-- Exercise objective --
Extract every line starting at the line that contains "This screenshot has height=909, width=1200." and ending with the final line of the data, inclusive; give only those lines, word for word.

Items from a data source:

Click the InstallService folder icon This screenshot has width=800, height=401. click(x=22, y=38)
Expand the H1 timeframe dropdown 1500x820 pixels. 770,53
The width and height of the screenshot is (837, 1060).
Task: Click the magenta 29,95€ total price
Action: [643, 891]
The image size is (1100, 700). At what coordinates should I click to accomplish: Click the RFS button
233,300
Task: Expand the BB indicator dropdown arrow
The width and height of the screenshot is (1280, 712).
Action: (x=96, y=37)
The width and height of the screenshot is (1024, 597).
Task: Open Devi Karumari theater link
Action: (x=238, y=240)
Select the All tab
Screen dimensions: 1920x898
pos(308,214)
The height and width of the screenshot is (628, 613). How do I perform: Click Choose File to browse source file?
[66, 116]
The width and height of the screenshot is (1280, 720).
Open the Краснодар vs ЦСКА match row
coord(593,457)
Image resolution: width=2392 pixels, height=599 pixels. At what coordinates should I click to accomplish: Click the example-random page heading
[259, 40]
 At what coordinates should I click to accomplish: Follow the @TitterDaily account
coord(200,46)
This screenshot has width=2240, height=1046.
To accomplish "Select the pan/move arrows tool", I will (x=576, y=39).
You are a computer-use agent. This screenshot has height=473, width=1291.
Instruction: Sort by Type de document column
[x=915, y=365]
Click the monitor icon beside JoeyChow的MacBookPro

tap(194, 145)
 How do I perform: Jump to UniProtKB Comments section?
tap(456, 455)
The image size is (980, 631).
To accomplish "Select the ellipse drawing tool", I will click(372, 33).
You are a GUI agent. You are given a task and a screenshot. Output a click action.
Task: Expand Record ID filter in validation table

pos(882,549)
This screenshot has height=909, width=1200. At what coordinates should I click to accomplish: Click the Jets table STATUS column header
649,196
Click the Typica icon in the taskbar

-- Answer area --
This screenshot has height=909, width=1200. At what coordinates should I click to accomplish: Click the Jets table STATUS column header
649,196
Click the Typica icon in the taskbar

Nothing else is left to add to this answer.